=== Records for this task ===

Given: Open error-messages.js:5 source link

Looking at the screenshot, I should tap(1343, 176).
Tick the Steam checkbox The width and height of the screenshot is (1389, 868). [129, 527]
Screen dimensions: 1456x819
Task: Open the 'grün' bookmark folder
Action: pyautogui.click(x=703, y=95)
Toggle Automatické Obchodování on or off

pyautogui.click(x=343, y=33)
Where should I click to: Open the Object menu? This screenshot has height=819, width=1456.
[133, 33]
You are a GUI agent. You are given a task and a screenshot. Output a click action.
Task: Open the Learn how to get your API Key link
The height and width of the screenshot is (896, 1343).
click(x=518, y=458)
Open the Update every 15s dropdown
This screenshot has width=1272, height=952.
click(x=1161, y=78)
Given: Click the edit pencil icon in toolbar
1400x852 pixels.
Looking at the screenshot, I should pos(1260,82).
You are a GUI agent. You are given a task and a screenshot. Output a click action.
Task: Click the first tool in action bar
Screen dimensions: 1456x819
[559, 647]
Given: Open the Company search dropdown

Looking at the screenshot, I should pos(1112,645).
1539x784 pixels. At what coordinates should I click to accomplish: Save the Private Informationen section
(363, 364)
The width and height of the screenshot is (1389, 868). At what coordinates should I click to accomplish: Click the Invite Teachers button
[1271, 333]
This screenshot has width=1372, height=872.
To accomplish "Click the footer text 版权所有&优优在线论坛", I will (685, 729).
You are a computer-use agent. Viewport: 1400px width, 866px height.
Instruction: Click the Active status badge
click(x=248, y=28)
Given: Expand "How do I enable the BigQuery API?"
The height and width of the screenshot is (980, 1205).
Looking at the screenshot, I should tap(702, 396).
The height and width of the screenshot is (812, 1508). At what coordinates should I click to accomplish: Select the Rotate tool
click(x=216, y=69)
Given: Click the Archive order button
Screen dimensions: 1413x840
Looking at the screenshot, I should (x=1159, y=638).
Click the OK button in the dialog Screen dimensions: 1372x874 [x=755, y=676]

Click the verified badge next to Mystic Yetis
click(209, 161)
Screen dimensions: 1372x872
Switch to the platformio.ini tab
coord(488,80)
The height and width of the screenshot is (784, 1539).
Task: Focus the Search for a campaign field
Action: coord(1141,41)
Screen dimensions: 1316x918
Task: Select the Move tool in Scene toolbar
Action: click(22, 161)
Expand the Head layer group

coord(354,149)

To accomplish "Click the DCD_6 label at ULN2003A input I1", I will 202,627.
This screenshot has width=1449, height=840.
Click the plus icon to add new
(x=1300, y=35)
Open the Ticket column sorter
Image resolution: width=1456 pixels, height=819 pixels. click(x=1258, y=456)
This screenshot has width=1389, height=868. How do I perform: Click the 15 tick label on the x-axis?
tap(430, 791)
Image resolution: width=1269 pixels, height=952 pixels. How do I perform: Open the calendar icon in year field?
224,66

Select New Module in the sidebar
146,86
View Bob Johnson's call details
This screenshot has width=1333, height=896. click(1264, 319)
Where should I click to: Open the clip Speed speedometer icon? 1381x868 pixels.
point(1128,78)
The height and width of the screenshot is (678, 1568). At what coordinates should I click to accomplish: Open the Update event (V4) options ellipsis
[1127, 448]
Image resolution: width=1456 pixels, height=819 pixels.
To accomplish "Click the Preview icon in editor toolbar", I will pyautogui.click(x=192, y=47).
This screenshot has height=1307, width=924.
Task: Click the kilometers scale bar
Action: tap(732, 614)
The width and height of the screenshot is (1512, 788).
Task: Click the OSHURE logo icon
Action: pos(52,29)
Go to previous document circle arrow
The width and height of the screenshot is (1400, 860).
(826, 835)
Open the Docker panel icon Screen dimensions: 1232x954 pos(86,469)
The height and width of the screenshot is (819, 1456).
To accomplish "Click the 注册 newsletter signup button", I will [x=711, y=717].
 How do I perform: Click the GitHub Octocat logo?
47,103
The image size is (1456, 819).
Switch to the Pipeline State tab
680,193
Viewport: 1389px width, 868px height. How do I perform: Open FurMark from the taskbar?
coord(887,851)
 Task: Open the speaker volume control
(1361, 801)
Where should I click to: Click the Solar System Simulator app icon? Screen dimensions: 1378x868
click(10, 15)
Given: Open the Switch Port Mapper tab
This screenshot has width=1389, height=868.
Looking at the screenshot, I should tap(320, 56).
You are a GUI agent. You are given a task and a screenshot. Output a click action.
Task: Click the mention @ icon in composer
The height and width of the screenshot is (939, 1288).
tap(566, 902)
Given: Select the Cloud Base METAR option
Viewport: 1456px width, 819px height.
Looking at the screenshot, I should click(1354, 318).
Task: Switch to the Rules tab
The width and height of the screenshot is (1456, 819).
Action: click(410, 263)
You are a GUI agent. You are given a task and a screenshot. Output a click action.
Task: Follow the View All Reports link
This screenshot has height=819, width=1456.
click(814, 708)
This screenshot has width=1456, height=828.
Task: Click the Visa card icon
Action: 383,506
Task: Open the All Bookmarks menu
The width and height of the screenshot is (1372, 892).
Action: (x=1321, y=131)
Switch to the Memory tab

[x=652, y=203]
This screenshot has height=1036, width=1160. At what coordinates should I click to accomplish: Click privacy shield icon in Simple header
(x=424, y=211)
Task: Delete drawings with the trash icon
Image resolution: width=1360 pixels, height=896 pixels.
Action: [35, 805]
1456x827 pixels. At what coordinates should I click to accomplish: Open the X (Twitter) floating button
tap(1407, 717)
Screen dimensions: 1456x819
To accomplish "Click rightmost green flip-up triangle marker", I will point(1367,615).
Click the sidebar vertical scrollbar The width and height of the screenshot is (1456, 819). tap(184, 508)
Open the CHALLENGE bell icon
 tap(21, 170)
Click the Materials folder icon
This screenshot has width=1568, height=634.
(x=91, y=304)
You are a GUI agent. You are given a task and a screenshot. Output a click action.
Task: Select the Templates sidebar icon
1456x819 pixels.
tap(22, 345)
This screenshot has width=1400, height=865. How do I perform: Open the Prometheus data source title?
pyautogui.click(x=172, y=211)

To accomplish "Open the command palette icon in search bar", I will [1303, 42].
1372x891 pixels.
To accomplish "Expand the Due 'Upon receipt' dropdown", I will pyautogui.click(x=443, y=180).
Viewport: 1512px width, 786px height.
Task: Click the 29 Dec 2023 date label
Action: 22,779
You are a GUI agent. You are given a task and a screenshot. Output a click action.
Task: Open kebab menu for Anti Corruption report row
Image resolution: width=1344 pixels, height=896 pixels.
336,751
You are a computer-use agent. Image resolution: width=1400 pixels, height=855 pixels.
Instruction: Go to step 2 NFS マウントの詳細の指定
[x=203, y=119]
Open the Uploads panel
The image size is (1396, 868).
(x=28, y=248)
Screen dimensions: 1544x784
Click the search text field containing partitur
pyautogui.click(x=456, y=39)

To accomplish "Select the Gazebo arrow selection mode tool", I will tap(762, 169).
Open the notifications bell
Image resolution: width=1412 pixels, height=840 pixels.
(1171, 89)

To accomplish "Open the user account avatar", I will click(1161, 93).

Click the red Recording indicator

===

● Exercise details
Would you report every line of the entries above containing the word "computer"?

● Worked solution
You are a computer-use agent. Viewport: 1400px width, 866px height.
You are a computer-use agent. Image resolution: width=1400 pixels, height=855 pixels.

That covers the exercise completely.